● Your task
Please find all lines containing "header" in the listing below and copy them.

● Entries provided
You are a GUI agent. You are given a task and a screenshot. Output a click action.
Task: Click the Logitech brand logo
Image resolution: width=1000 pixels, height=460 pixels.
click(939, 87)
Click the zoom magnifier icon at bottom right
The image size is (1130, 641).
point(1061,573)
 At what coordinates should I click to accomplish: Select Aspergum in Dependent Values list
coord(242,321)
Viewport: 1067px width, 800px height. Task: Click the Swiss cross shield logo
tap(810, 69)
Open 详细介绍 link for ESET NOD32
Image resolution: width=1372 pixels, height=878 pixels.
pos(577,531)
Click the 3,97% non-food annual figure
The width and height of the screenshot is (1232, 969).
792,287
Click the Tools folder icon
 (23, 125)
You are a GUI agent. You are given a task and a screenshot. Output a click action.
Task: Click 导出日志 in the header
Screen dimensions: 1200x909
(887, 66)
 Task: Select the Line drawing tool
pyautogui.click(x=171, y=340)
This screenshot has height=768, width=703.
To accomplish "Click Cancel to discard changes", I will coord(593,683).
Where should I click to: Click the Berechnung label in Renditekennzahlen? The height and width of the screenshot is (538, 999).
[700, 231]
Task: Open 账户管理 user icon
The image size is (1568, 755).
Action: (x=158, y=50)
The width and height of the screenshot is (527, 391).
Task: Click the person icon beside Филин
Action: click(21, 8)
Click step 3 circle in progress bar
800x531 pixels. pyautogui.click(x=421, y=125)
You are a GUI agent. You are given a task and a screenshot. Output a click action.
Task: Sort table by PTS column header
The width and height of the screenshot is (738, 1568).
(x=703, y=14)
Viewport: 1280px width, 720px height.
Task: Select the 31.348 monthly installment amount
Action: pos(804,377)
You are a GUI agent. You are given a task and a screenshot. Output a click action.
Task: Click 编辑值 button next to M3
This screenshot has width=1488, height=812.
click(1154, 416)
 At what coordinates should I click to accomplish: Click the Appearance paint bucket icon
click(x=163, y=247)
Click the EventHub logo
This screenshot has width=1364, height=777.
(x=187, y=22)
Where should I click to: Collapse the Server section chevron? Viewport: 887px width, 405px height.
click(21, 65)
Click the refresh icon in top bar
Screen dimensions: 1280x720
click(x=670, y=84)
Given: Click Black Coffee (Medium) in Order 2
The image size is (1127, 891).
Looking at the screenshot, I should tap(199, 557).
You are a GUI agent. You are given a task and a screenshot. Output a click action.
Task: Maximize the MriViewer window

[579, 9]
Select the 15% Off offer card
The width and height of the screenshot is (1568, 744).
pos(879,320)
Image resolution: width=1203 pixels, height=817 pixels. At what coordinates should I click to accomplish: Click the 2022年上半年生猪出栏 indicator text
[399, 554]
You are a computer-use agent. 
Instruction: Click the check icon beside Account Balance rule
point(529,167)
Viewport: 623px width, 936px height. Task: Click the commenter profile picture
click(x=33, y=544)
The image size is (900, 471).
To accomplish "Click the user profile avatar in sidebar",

● Solution to the problem
Task: Click 导出日志 in the header
Task: Sort table by PTS column header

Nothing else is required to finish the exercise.